Your goal: The required copy runs from the first line of the material through the line containing "You are a computer-use", exactly as written and without pictures.

Available data:

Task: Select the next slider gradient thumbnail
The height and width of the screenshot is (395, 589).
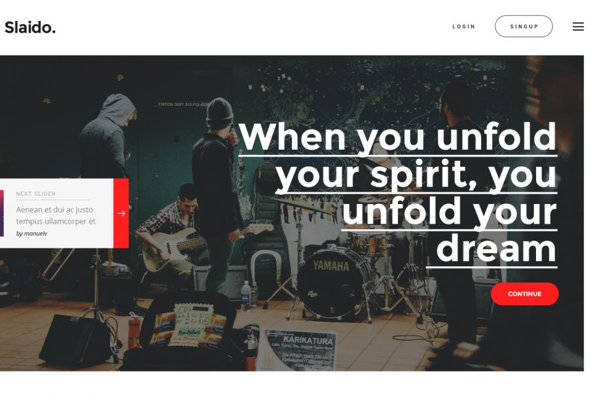Action: click(2, 213)
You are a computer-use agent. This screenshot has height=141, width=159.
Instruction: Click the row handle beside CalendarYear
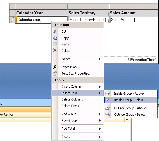click(x=12, y=20)
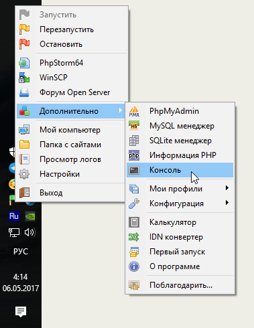Image resolution: width=254 pixels, height=328 pixels.
Task: Click the РУС language indicator in taskbar
Action: tap(21, 252)
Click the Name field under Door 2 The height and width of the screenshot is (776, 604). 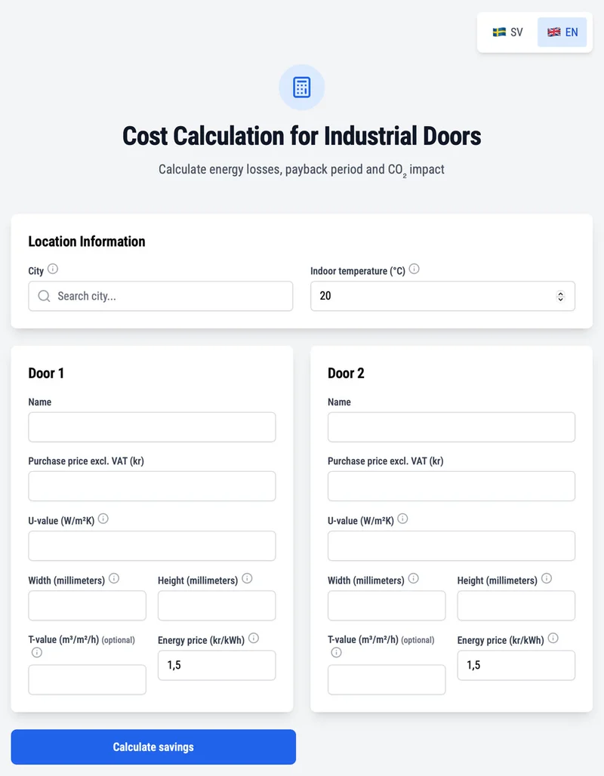point(451,426)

Output of the task:
Task: Select the next slider gradient thumbnail
The height and width of the screenshot is (395, 589).
Action: click(2, 213)
You are a computer-use agent. This screenshot has height=141, width=159.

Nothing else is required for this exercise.